Element lookup records >>

** START **

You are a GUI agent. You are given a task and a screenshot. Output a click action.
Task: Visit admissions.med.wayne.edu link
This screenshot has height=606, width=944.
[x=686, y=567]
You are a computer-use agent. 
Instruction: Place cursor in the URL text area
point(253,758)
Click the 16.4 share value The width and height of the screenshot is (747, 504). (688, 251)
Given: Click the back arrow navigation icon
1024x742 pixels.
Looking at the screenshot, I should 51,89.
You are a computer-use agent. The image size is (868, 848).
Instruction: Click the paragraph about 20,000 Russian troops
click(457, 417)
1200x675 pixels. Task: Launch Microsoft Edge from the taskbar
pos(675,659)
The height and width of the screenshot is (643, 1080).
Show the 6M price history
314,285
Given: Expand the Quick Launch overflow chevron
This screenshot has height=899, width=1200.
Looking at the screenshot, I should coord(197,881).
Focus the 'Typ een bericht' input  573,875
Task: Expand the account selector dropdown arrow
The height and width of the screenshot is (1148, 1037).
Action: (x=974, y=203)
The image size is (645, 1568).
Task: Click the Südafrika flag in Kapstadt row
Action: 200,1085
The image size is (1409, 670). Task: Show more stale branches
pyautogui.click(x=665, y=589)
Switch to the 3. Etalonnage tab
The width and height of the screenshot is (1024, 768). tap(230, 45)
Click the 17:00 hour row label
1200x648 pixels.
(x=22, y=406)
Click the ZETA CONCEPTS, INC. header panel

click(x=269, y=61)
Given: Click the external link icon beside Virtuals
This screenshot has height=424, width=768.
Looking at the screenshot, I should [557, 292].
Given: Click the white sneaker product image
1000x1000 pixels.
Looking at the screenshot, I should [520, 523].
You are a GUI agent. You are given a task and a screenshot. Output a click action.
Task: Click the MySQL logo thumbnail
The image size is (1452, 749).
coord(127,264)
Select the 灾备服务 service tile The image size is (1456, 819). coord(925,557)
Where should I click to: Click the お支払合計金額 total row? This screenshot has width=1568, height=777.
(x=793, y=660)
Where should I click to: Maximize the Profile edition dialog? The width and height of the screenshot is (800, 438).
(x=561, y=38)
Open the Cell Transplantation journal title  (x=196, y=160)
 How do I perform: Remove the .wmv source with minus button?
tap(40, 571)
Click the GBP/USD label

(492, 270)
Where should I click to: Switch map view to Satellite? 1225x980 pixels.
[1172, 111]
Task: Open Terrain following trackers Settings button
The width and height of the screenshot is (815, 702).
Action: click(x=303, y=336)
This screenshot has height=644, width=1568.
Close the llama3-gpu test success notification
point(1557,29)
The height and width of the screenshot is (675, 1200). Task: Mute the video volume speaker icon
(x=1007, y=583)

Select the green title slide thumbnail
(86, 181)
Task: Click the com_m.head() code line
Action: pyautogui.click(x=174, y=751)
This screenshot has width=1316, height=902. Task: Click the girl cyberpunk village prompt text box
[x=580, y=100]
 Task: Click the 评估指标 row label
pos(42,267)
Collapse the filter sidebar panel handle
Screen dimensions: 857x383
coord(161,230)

** END **

Written problem >>
Find every line above that contains the string "pixels", matching case, and copy each of those lines.

Result for this task >>
1024x742 pixels.
1200x675 pixels. Task: Launch Microsoft Edge from the taskbar
1200x648 pixels.
1000x1000 pixels.
Where should I click to: Switch map view to Satellite? 1225x980 pixels.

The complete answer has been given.